(Data to process begins)

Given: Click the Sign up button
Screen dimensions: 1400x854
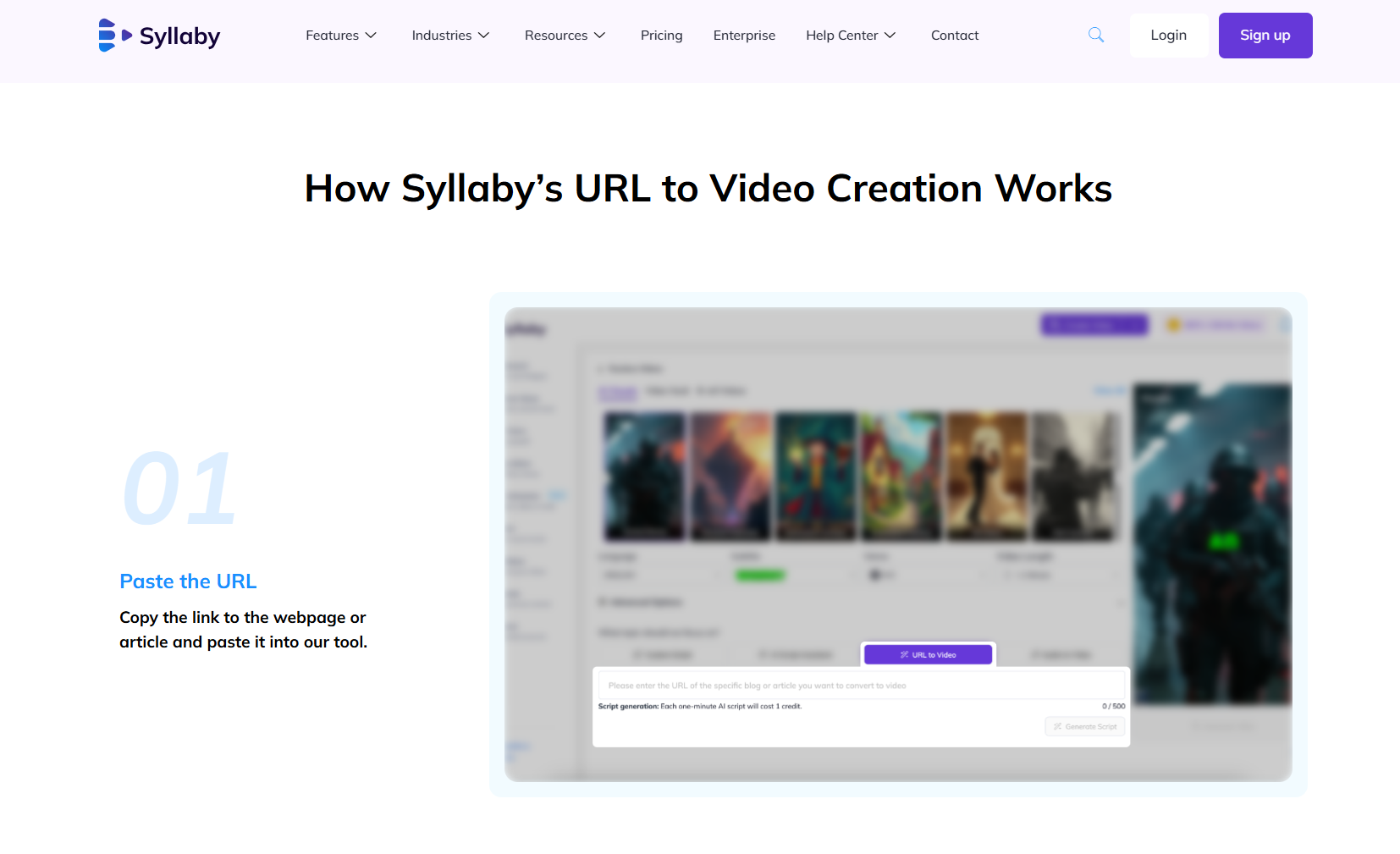Looking at the screenshot, I should (x=1265, y=35).
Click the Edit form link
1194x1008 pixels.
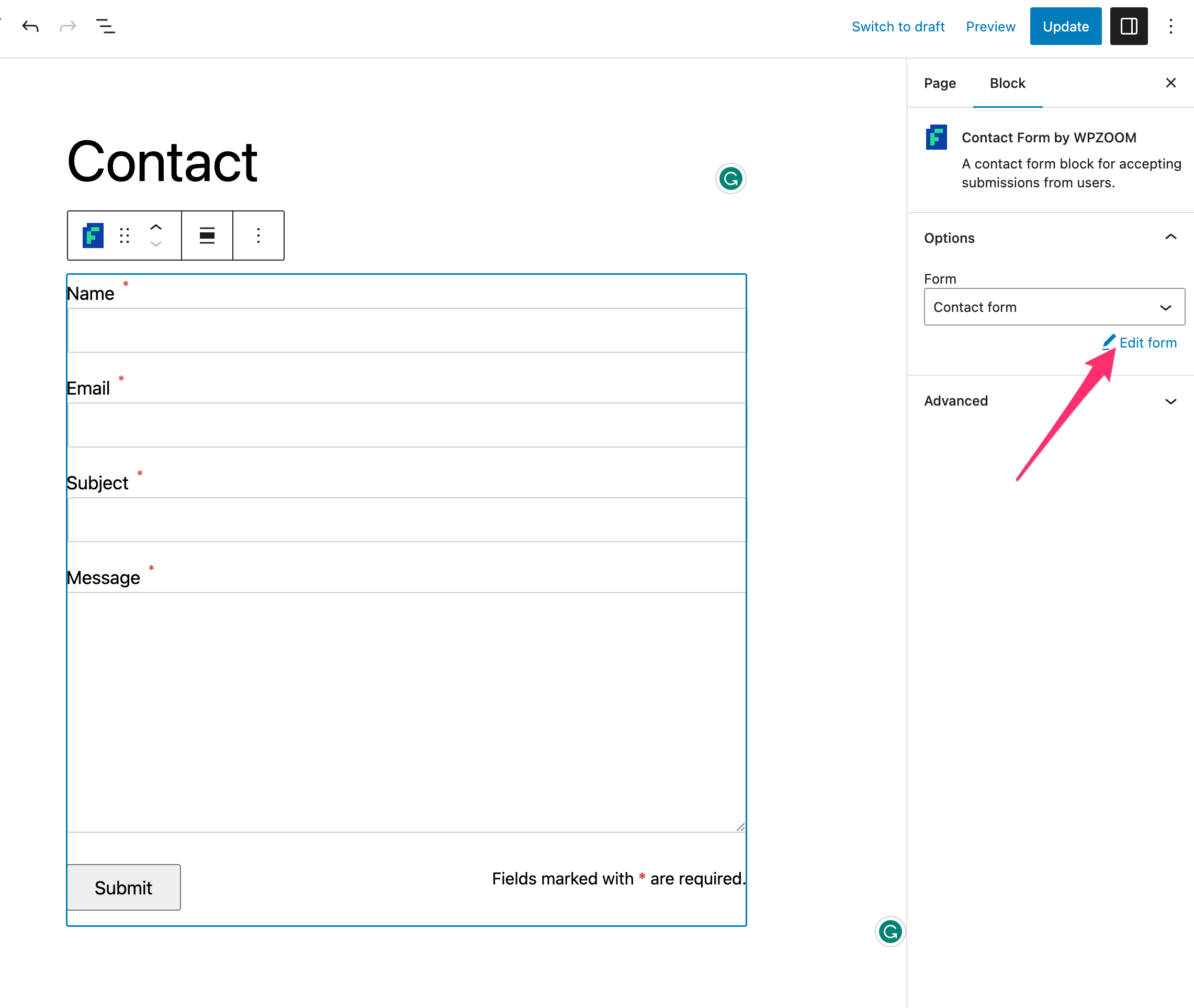(1147, 342)
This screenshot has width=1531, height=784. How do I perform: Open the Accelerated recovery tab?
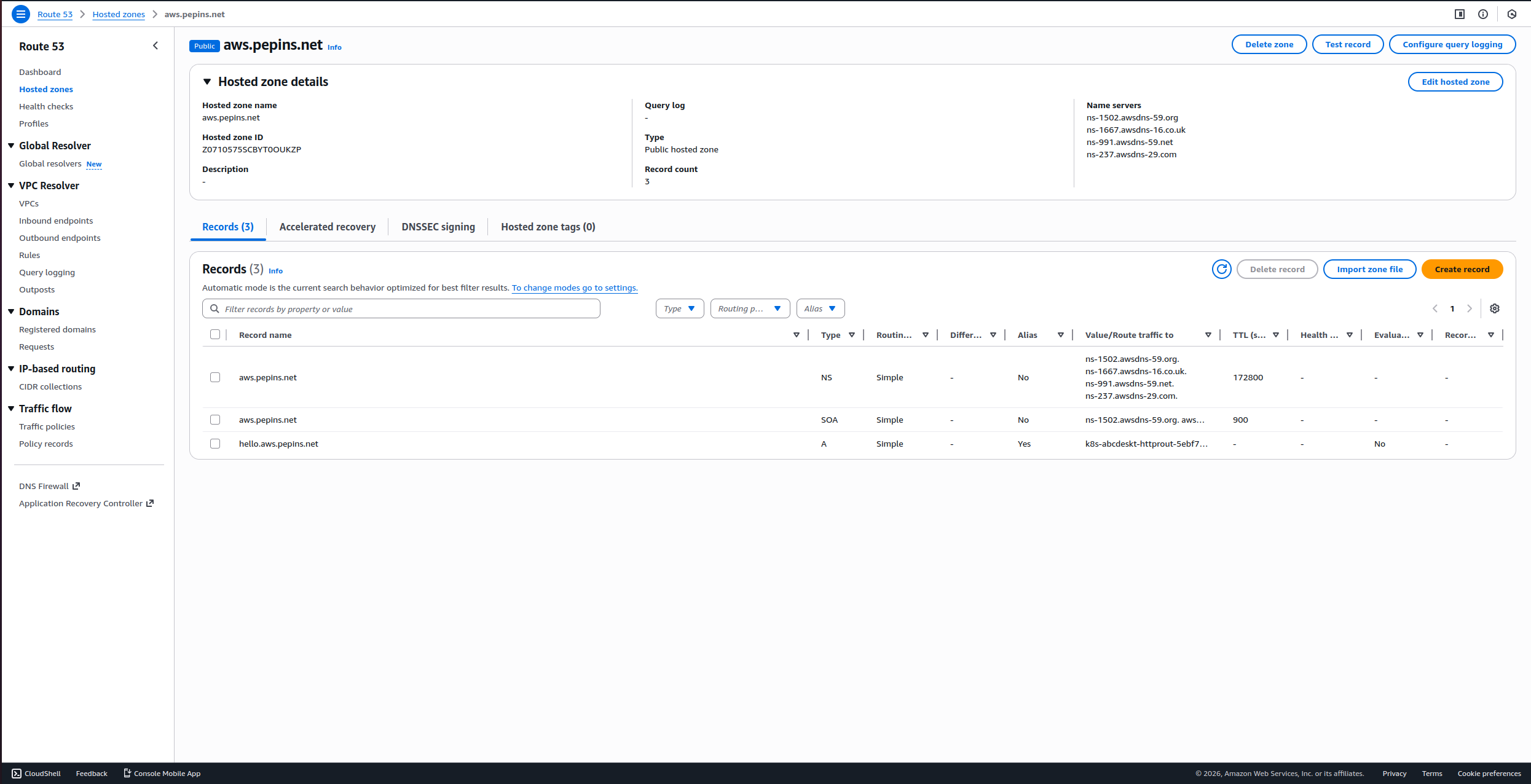tap(327, 226)
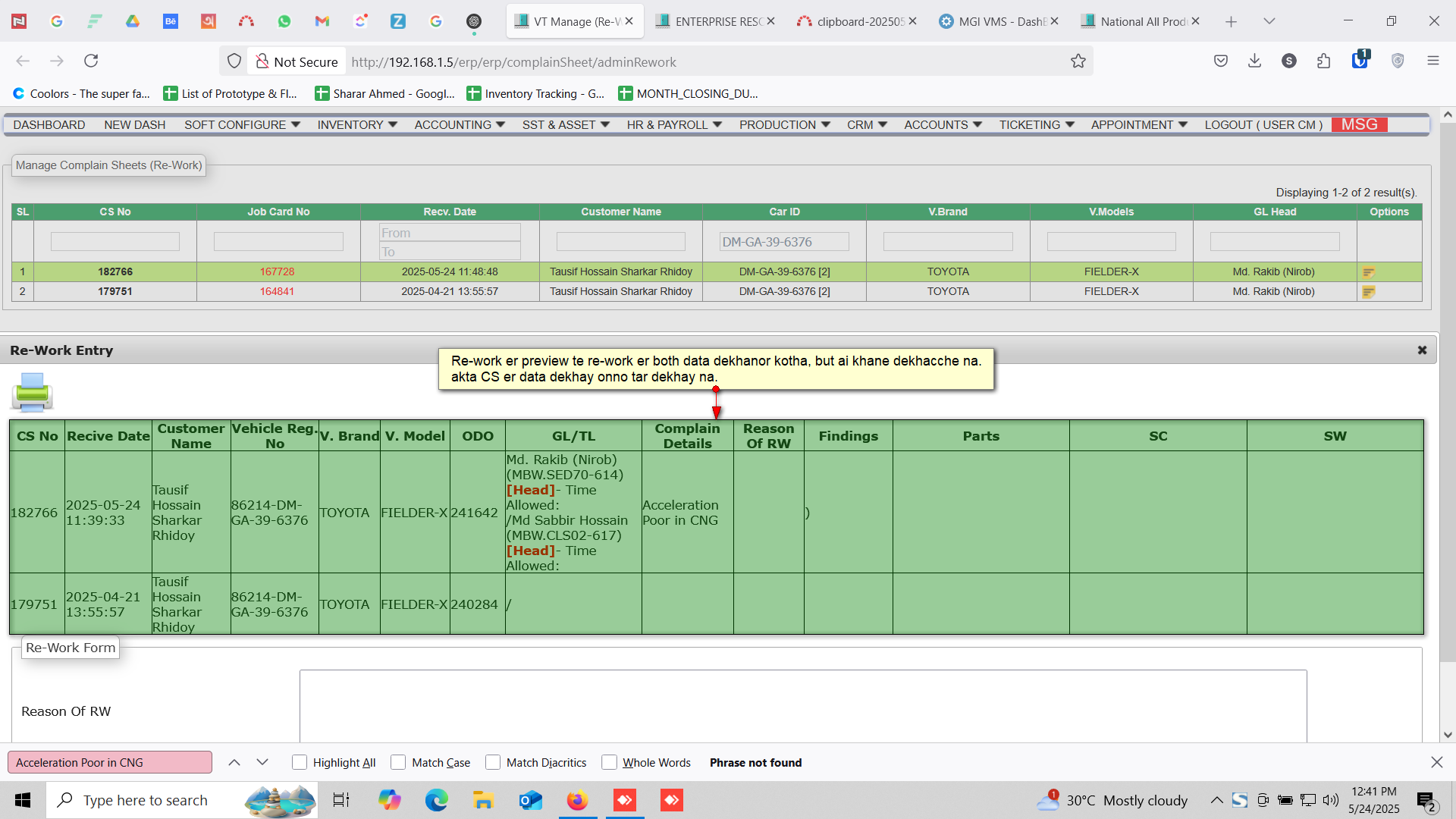1456x819 pixels.
Task: Check the Whole Words option
Action: (609, 763)
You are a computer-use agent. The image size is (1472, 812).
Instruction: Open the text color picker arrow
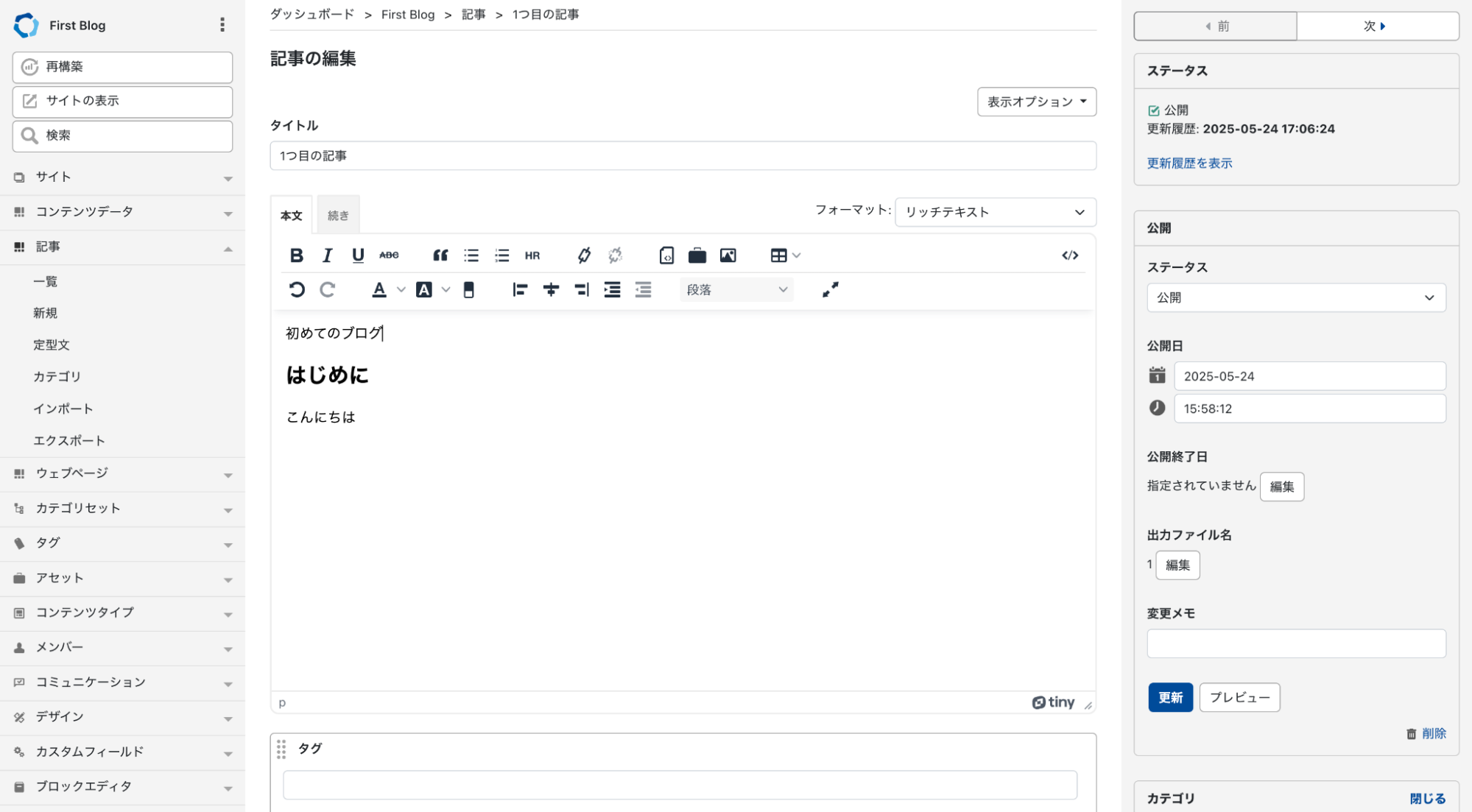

(Data to process ends)

What you have to do: Where a line of the entries contains "Click", report that line.

Reply to the task:
Given: Click the Sign up button
Click the Edit form link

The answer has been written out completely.